UQ Extend Module 4&5 - Measurement and Data Presentation

Levels of Measurement

Four levels of measurement in research: nominal, ordinal, interval, and ratio. These levels provide increasing precision and determine which statistical analyses are appropriate.
The way you measure a variable constrains the kinds of analyses you can perform and test hypotheses effectively.

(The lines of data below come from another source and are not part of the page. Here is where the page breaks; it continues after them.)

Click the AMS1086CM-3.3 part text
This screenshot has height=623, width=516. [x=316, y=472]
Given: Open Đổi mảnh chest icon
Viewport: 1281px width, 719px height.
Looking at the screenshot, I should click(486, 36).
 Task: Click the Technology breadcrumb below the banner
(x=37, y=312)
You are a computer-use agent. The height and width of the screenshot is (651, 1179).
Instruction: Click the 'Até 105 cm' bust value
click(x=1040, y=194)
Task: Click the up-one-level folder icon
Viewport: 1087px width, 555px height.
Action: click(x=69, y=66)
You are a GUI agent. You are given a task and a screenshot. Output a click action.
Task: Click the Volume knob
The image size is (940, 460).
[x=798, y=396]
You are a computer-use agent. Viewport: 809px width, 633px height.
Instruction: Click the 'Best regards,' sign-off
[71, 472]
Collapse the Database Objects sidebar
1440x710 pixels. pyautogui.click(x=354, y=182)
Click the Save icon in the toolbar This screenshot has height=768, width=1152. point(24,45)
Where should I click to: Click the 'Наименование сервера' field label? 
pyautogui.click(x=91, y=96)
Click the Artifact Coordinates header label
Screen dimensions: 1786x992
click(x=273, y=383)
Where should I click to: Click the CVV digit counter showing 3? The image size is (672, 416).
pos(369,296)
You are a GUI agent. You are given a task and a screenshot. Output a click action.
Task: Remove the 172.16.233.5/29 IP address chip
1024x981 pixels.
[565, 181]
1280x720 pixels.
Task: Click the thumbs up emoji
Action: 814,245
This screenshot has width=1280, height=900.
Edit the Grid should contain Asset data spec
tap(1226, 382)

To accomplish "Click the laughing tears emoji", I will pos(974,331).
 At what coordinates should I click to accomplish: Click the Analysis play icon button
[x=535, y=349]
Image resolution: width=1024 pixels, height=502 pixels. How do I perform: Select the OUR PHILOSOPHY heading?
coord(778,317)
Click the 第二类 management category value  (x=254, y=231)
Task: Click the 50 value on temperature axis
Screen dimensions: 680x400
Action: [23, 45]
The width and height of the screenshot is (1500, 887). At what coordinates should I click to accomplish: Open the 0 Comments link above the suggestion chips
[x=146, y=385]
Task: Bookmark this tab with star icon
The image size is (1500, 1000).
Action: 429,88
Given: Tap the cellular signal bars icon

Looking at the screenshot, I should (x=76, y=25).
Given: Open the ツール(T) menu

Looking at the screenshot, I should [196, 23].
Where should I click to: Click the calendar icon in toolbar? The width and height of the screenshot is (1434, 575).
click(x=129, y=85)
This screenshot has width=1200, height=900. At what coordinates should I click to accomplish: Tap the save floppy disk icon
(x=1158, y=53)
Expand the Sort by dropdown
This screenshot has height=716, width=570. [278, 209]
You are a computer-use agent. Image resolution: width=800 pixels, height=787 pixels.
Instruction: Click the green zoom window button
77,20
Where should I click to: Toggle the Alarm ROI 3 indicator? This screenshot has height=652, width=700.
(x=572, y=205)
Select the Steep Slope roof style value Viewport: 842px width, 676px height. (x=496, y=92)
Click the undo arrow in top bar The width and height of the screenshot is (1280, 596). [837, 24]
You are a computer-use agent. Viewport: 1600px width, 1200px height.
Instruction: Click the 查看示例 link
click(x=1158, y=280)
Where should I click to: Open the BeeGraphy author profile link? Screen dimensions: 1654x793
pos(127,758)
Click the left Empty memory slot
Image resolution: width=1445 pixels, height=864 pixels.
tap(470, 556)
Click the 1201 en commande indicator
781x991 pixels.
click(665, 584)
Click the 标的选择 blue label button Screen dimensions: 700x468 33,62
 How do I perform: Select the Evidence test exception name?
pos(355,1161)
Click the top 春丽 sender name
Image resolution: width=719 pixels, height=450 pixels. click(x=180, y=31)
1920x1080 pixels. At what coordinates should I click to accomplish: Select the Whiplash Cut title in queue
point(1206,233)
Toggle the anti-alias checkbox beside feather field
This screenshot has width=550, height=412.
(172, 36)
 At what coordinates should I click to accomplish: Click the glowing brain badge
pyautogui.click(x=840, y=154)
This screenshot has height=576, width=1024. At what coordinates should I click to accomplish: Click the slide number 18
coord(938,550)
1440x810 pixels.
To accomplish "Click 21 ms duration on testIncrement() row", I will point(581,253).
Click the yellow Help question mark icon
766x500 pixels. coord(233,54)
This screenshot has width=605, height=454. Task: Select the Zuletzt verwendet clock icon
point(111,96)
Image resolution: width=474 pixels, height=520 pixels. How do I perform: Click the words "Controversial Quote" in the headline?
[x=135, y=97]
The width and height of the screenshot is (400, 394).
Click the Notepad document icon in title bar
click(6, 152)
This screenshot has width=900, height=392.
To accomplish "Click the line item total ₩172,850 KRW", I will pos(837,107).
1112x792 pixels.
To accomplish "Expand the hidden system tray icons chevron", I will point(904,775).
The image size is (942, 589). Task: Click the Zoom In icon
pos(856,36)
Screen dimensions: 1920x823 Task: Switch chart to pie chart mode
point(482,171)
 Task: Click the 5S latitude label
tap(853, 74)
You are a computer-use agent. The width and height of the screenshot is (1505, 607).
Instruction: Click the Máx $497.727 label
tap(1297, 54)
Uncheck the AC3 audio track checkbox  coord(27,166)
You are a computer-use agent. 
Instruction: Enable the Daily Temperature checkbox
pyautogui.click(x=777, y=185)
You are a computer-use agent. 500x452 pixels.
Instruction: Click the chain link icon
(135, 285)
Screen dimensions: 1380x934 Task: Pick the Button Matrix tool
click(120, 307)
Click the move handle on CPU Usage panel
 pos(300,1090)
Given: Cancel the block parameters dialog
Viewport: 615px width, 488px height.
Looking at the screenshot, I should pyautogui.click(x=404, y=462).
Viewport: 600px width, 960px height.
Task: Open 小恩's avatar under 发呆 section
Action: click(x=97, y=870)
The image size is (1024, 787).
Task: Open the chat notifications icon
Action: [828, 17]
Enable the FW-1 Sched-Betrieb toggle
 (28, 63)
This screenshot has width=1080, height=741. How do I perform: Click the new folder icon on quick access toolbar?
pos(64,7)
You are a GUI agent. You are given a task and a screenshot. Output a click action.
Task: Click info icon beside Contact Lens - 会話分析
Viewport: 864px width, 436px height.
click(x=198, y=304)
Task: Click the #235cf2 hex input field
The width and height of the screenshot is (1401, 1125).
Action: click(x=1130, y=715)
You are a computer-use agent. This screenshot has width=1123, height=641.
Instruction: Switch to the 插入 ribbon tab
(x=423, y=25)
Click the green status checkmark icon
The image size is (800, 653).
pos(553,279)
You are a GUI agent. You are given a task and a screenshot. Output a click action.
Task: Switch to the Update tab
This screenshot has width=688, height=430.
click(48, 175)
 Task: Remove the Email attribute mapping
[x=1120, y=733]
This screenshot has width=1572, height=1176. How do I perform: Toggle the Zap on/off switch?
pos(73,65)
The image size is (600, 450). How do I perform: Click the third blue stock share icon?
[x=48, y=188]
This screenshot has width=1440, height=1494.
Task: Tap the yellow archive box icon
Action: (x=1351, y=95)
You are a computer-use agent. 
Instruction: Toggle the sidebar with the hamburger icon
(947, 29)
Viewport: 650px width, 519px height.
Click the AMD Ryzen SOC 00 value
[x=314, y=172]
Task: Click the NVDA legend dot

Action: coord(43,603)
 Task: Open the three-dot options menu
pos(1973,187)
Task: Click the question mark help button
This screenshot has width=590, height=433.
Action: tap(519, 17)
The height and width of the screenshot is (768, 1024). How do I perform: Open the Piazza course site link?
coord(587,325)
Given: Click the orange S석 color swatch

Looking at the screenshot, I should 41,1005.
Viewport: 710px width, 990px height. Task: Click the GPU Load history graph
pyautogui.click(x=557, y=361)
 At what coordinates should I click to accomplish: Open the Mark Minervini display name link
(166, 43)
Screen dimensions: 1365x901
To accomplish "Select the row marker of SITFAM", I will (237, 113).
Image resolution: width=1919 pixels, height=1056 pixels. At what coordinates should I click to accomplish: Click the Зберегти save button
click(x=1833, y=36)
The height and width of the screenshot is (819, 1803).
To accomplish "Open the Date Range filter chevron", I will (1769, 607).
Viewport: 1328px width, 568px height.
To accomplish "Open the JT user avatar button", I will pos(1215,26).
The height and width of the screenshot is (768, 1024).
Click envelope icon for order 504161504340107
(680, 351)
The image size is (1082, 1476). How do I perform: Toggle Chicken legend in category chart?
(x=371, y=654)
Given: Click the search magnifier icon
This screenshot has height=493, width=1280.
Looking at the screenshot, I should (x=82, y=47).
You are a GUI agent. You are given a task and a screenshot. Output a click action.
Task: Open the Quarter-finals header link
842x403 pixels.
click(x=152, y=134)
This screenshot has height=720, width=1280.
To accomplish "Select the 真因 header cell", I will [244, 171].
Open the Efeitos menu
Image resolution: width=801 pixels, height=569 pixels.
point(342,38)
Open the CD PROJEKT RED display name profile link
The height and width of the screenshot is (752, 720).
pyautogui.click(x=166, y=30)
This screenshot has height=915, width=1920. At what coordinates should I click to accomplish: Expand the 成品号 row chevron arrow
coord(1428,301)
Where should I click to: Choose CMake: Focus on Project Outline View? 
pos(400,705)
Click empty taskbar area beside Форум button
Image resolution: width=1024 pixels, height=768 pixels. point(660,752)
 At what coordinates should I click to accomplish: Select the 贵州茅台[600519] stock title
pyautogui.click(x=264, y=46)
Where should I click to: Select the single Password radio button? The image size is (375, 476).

Qualitative vs Quantitative; Discrete vs Continuous; Dichotomous

Qualitative measurement captures attributes that don’t have meaningful numerical values; numbers used are labels, not magnitudes (e.g., eye colour, political leanings, countries visited).
Quantitative measurement records numeric values where the numbers have meaning (e.g., height in cm).
Qualitative variables use numbers as labels only; they do not imply magnitude (e.g., 1 = brown, 2 = blue, etc.).
Discrete variables can take only whole values (no intermediate values); e.g., number of chess pieces lost.
Dichotomous variables are a subset of discrete variables with exactly two possible values (e.g., coin toss: heads or tails).
Continuous variables can take an infinite number of values between any two points (e.g., millilitres of milk, grams of flour).

The four levels of measurement with the swimming race example

Nominal (qualitative): record whether each swimmer finished the race (Yes/No). This is a dichotomous nominal variable.
Ordinal: record placings (1st, 2nd, 3rd, …). There is order, but the intervals between places are not known.
Interval: quantify differences between scale points with meaningful intervals but no true zero (e.g., differences in seconds compared to a club record, where a negative value is possible). Distinguishing feature: equal intervals, but no absolute zero.
Ratio: has a meaningful absolute zero, allowing meaningful ratios between values (e.g., actual swim times in seconds). Zero means absence of the quantity.

What counts as a measurement in practice

Measurement can be self-reported, behavioural, or physiological.
Self-report: what people say about themselves (surveys, questionnaires, interviews).
Behavioural: what participants actually do (e.g., counts of aggressive acts, reaction time).
Physiological: changes in physiological activity (heart rate, hormone levels, brain blood flow).

Key issues in measurement: reliability and validity

Reliability: consistency or stability of a measurement across time or raters.
- Example: a ruler giving consistent length measurements (test-retest reliability).
- Poor reliability: measurements with high random variability (e.g., using a rubbery ruler).
- Types include: test-retest reliability, internal consistency, and interrater reliability.
Validity: whether a measure actually measures what it is intended to measure (face validity, predictive validity, construct validity).
- Face validity: the measure appears to measure what it should (expert judgment).
- Predictive validity: how well a measurement predicts a criterion (e.g., ATAR predicting university performance).
- Construct validity: the measure aligns with theoretical concepts (e.g., IQ tests and intelligence).
All measures can be evaluated for reliability and validity.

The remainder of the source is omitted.